Russia’s Foreign Ministry said the FBI arrested a Russian citizen in the Northern Mariana Islands, a Pacific territory overseen by the U.S., then took him to Florida. U.S. court documents show the individual indicted on charges related to the export of defense items.

Russia’s Embassy in Washington learned of the detention of Dmitry Makarenko from his relatives, the ministry said in a statement Saturday on its website. Makarenko was detained on Saipan with his wife, children and parents as they landed at the airport on Dec. 29, the ministry said.

Makarenko was taken to Florida, the ministry said, citing preliminary information.
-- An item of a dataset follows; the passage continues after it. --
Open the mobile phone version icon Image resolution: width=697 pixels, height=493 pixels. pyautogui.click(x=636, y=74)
The Russian Embassy in Washington is seeking access to Makarenko, and the ministry is demanding an explanation for the arrest. The U.S. courts’ electronic filing network, Pacer, identifies the man as Dmitrii Makarenko.

A U.S. court in Miami indicted Makarenko in June 2017 on charges of conspiracy to export defense items without a license, attempting to export such items and money laundering, according to documents on the electronic filing site. The activities took place from April to November 2013, the documents showed.
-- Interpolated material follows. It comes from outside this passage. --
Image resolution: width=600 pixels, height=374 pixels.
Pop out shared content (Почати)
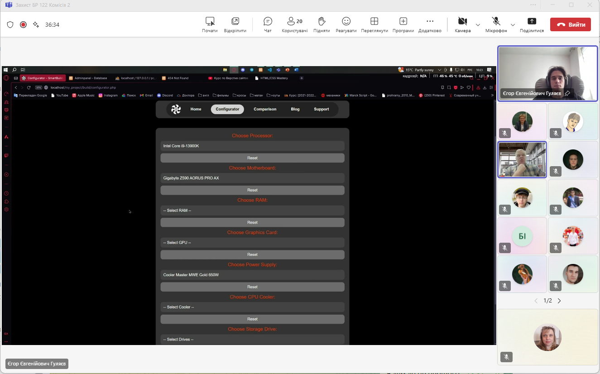210,24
Documents at the time of indictment said Makarenko, who the U.S. said lived in Vladivostok, would order items such as night-vision scopes – which are subject to a license – and ship them to an associate in Florida.

Earlier this week, Russian authorities detained an American, Paul Whelan, in Russia on suspicion of espionage. Whelan, a former Marine who is the director of global security for Michigan-based auto-parts supplier BorgWarner Inc., was arrested “during an espionage operation,” Russia’s Federal Security Service, known as the FSB, said on Monday.

Whelan’s detention came two weeks after Maria Butina, a Russian gun enthusiast, pleaded guilty in the U.S. to conspiring to act as an unregistered foreign agent.

Moscow and NATO countries have routinely conducted spy exchanges in the past, including the swap of 10 Russian sleeper agents for four alleged double agents in 2010.